Ninjutsu 忍術

Ninjutsu, literally ‘the art of stealth and perseverance,’ refers to the martial application of special warfare tactics and espionage in the classical Japanese military traditions. Despite popular belief that only “ninja” utilized ninjutsu teachings, several Japanese koryu have ninjutsu teachings in their curriculum.

Warriors during Japan’s feudal era had a broad encompassing curriculum of skills in which they trained. In addition to becoming familiar with these skills, bushi (Japanese feudal warriors) would then further certain skills that related to their specific duties. For instance, a mounted archer, like all samurai, would be trained in kenjutsu, sojutsu, jujutsu, etc, but would concentrate heavily on the skills of bajutsu (horse riding methods) and archery.

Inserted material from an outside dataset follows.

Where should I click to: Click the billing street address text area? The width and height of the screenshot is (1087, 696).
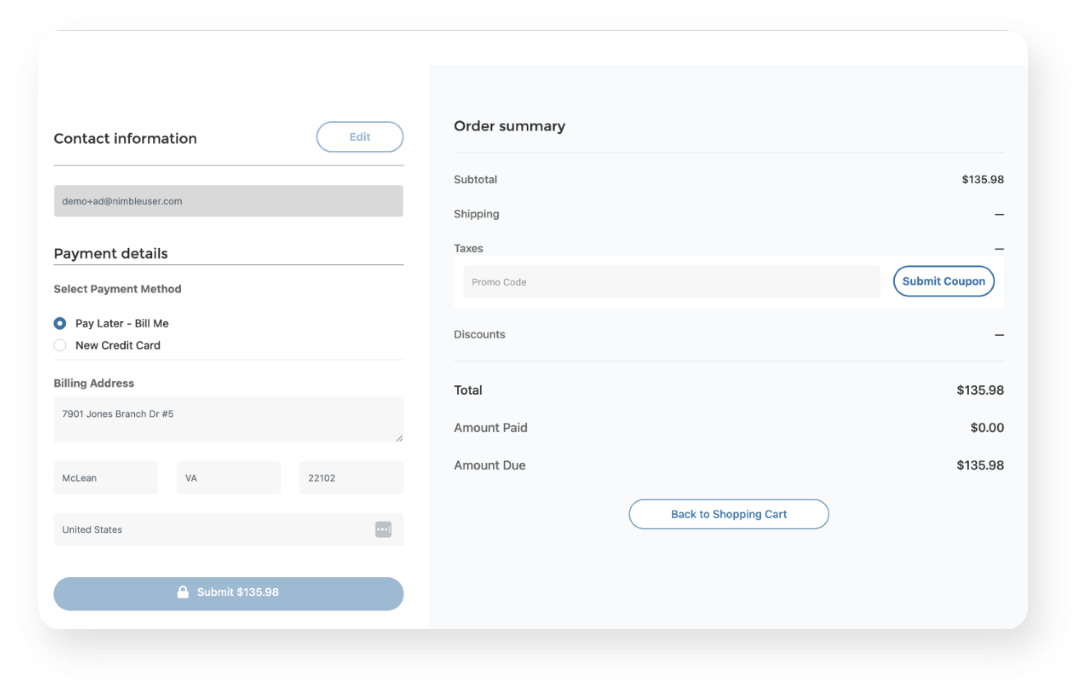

In the same vein, samurai who showed a particular aptitude for clandestine tactics (or were raised in areas where these kinds of techniques were more common), and who were assigned to units responsible for special warfare, were later referred to in terms such as, ninja, kusa, rappa, and shinobi no mono among others. This is very similar to our modern military in which soldiers learn a broad spectrum of skills, and then when assigned to a more specialized unit, begin intensive study of the skills needed for their duty. An example of this would be comparing the skills required to be a Marine Corps artillery officer versus a Marine recon sniper. Both are trained in the primary skills necessary for a US Marine, however the skill set and knowledge needed to implement artillery is completely different from what a sniper is required to know for his function. The term ‘ninja’ refers not to a special kind of warrior, rather denotes the samurai’s particular function – espionage and special warfare.

Various ryuha were developed to address the specialized nature of this type of warfare. Our organization and our dojo teach the only remaining authentic traditions currently extant in Japan. The traditions, which have been handed down for several generations, are the Togakure ryu, Gyokushin ryu, and Kumogakure ryu. These schools, while containing orthodox military arts, emphasize specific clandestine skills and tactics appropriate for the warrior’s military function. These skills include stealth, infiltration, small unit tactics, disguise, espionage, specialized weaponry, camouflage, terrain evaluation, etc.

At the Jigoku Dojo, fully accepted students who have gained proficiency in the fundamentals of our military arts may be exposed to the skills and concepts that constitute ninjutsu and ninpo (the philosophical component of ninjutsu). Throughout history these teachings have been relegated to more advanced, trusted students. This practice continues to this day, both in the Bujinkan organization and the Jigoku Dojo.